» Exercise objective
The data shown below should all be retyped exactly.

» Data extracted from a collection
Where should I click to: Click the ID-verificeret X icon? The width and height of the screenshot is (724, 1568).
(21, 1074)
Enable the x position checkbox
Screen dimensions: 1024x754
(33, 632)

» Output for this exercise
Where should I click to: Click the ID-verificeret X icon? The width and height of the screenshot is (724, 1568).
(21, 1074)
Enable the x position checkbox
Screen dimensions: 1024x754
(33, 632)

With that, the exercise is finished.